La festa è stata organizzata per celebrare quest’ultimo anno della vita di Ester tramite foto e un video messaggio di auguri
Ester, padovana nata il 21 agosto 1920, ha vissuto in una Bologna rurale tre anni di scuola magistrale, i periodi a casa ad aiutare la mamma e i fratelli, a sfornare dolci e imparare il francese; e in ultimo lo scoppio della guerra. L’amore, arrivato a cavalcioni di una motocicletta americana, l’ha riportata in Veneto, prima a Venezia e poi a Mestre, sfociando poi in un matrimonio felice e gioioso, coronoto dalla nascita di Rolando.
È proprio nel buonumore che sta il segreto di Ester: “Affronto le cose con ironia e cerco lo scherzo” ha raccontato oggi nella grande sala della residenza per anziani antica scuola dei battuti di Ipav, il posto dove vive dal 2023 e dove è stata organizzata la sua festa di compleanno. Per lei due bambine hanno ballato e recitato una poesia; lo staff ha raccontato con foto e pensieri quest’ultimo anno di vita di Ester nella residenza e preparato un video messaggio di auguri.

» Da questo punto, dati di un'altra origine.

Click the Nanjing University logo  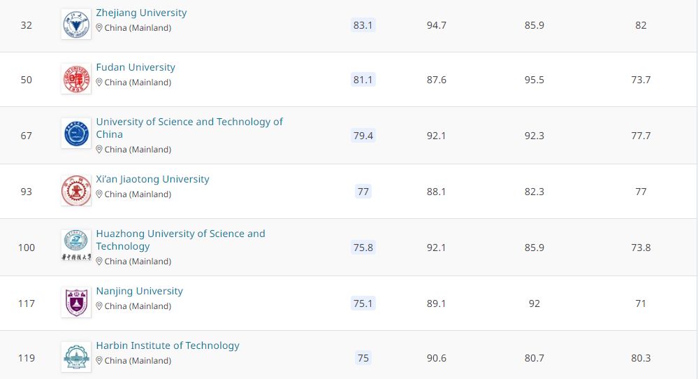coord(75,302)
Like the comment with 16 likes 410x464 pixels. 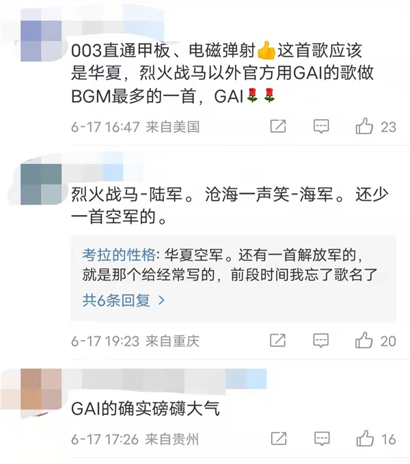[x=365, y=438]
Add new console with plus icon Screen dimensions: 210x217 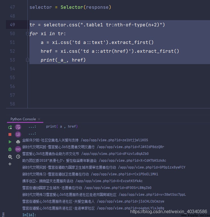pos(10,164)
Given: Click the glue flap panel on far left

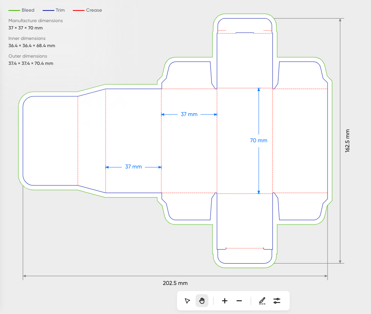Looking at the screenshot, I should [50, 141].
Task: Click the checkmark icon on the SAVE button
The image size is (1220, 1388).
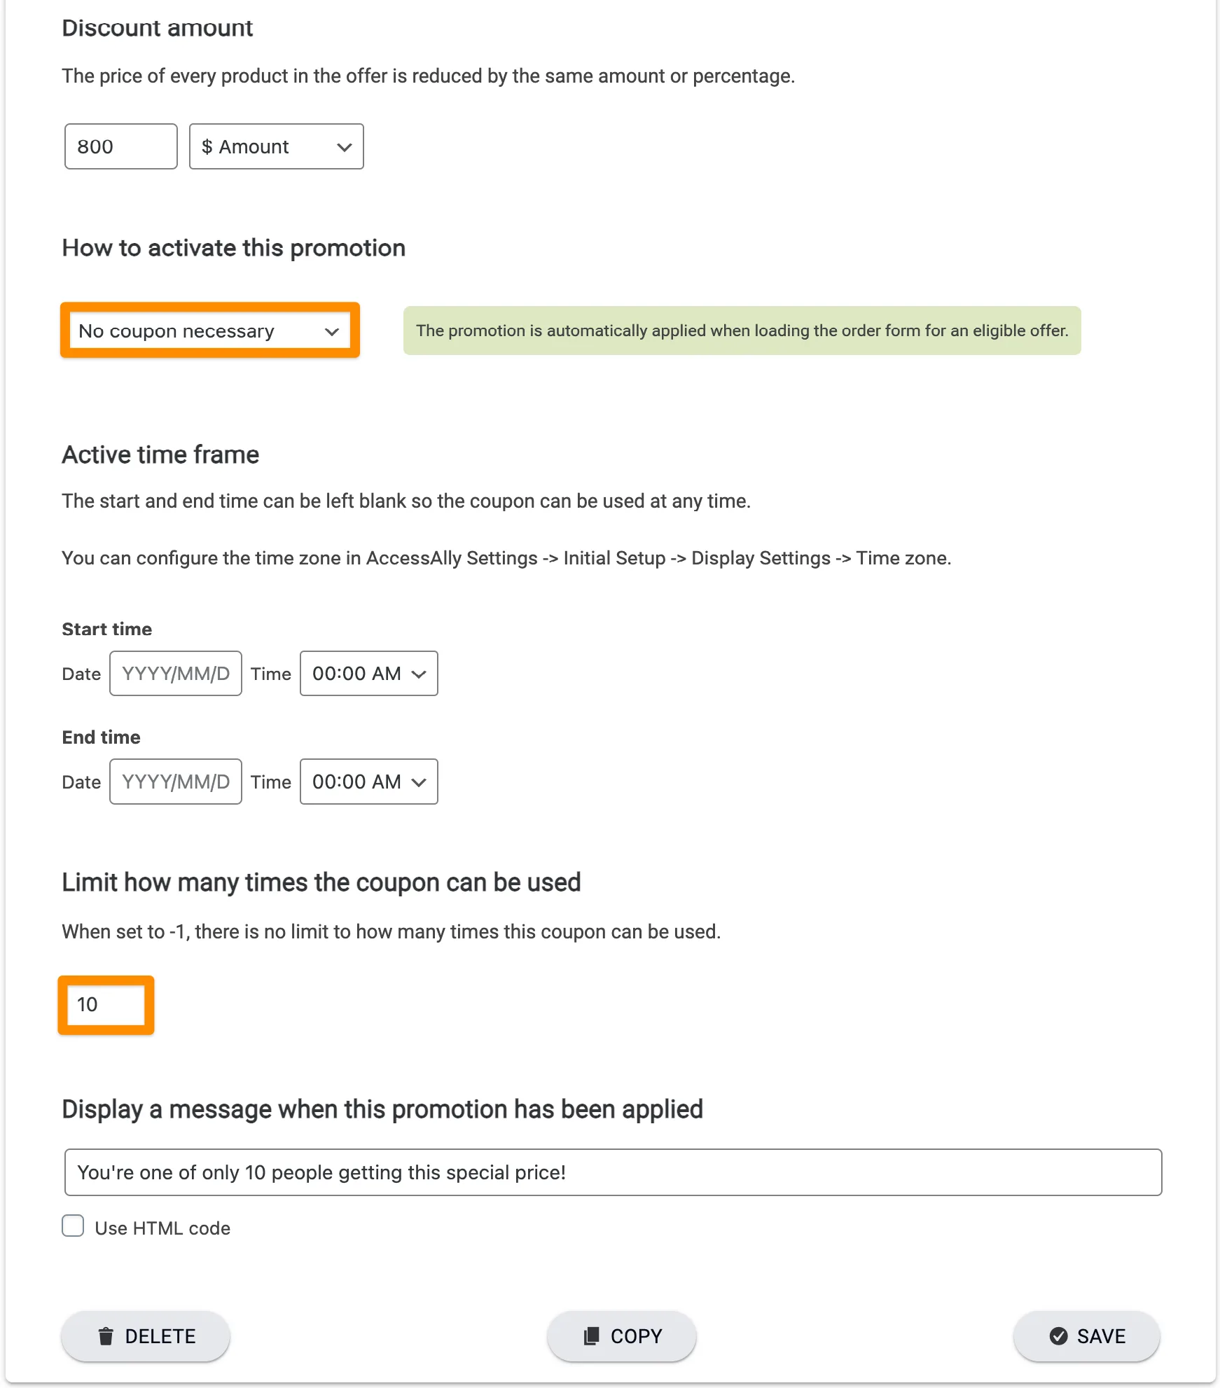Action: pyautogui.click(x=1058, y=1335)
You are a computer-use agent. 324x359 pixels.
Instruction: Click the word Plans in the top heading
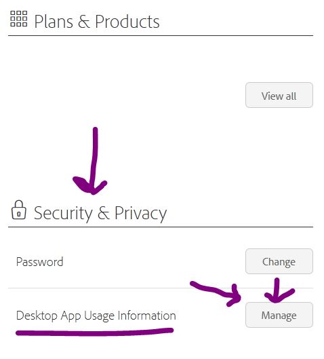coord(54,22)
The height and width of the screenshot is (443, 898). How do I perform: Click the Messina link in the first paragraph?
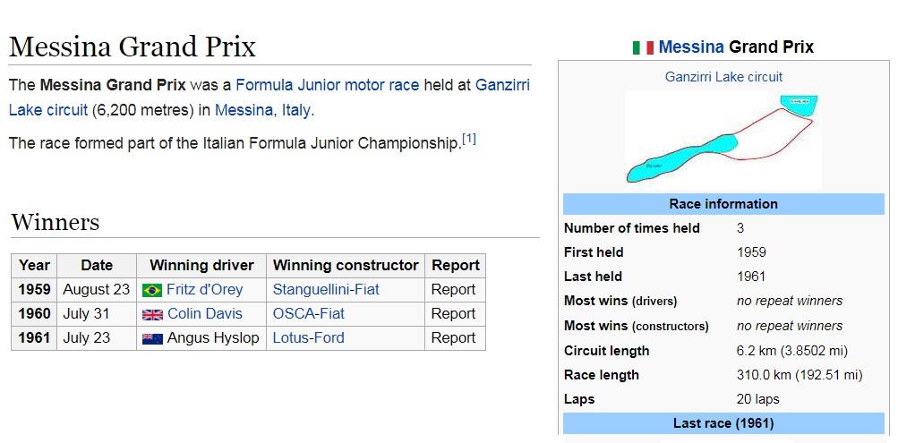(244, 110)
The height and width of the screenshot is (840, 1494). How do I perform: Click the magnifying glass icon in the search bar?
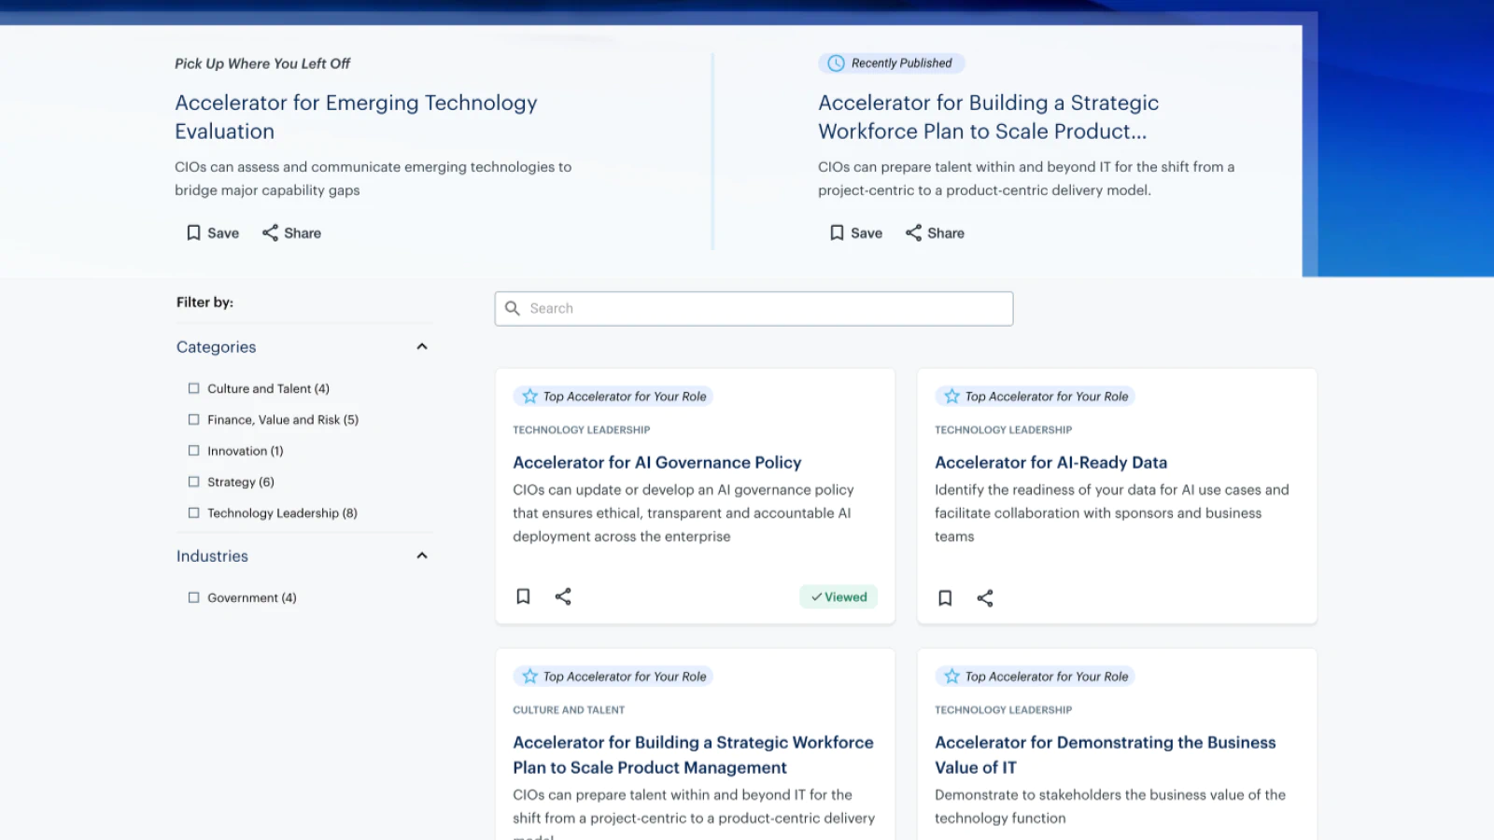tap(513, 308)
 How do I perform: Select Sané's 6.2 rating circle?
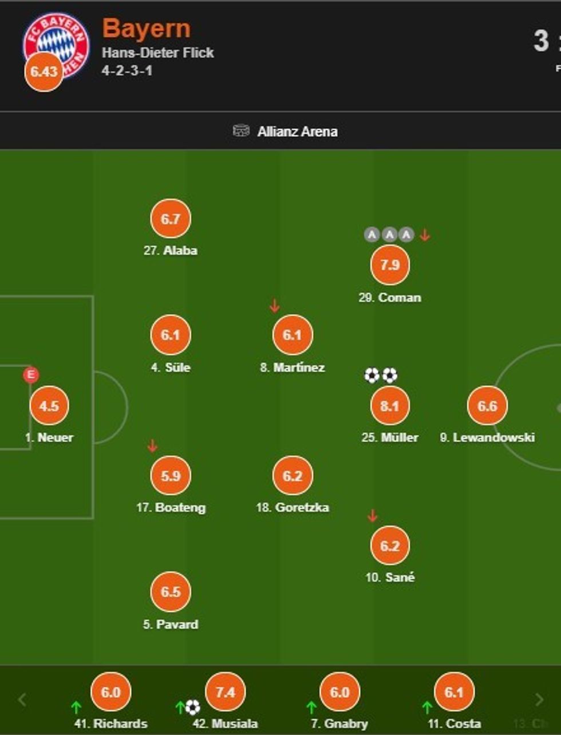(390, 546)
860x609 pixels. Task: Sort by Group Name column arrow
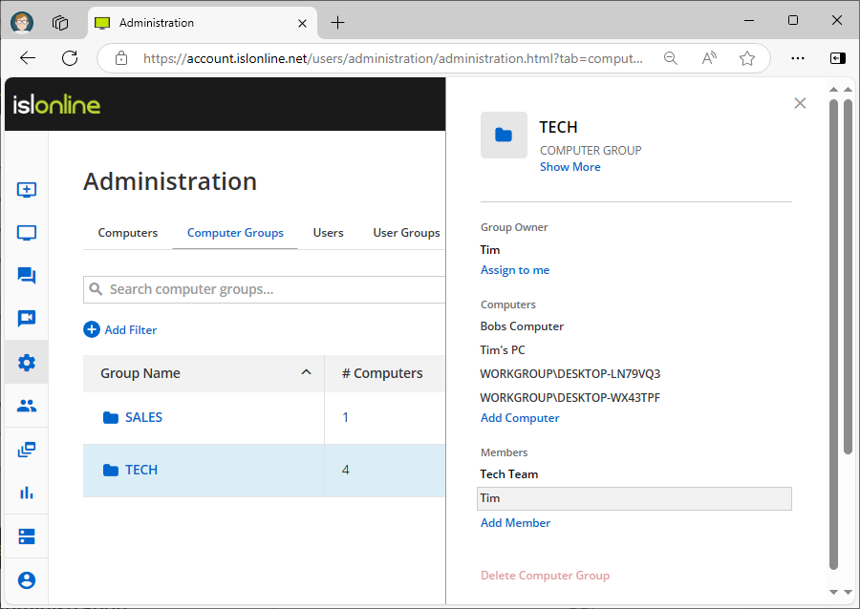[x=306, y=372]
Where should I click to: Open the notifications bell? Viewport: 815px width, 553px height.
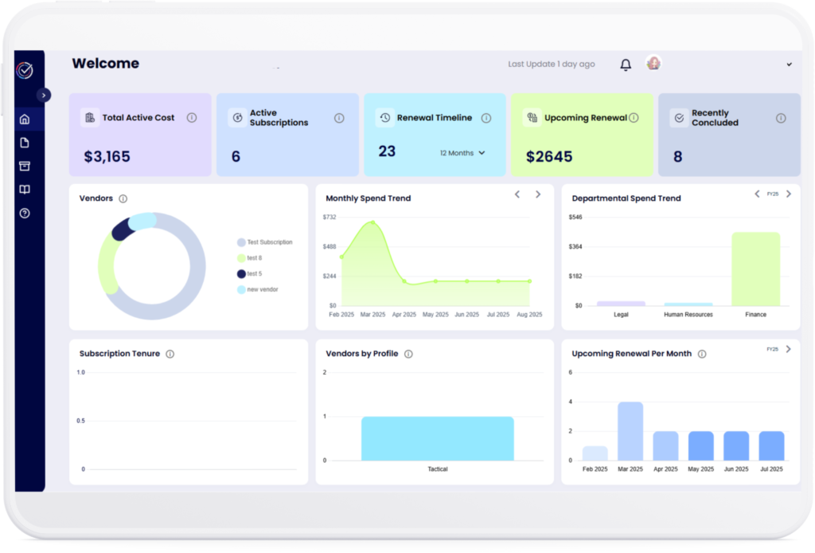[626, 65]
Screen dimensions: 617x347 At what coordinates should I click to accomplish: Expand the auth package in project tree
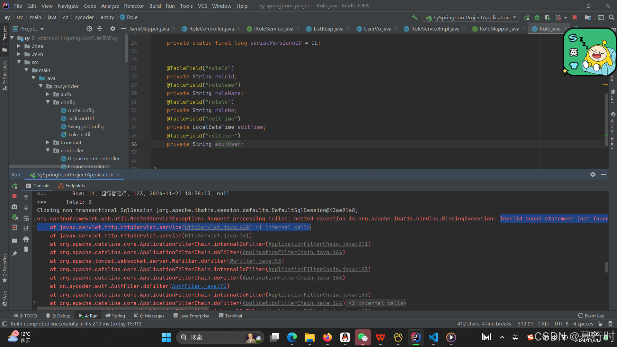point(48,94)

Alla festa hanno partecipato anche il comune di Venezia, con l’assessore alla Coesione sociale Ermelinda Damiano, Gianpietro Semenzato per la municipalità di Mestre Carpenedo, il presidente Ipav Luigi Polesel, il direttore del centro servizi e della residenza antica scuola dei battuti Davide Schiavon, il segretario direttore Ipav Andrea Zampieri e Federica Zago a nome del consiglio di amministrazione Ipav.
“Festeggiamo oggi un compleanno speciale: la storia di Ester e la sua ironia sono un esempio anche per i nostri giovani – ha detto Damiano – Godiamoci questa giornata importante e godiamoci la bellezza di Ester. Il significato del suo nome è stella e lei, con i suoi 106 anni portati splendidamente, è la stella della residenza ma anche di tutta la città”.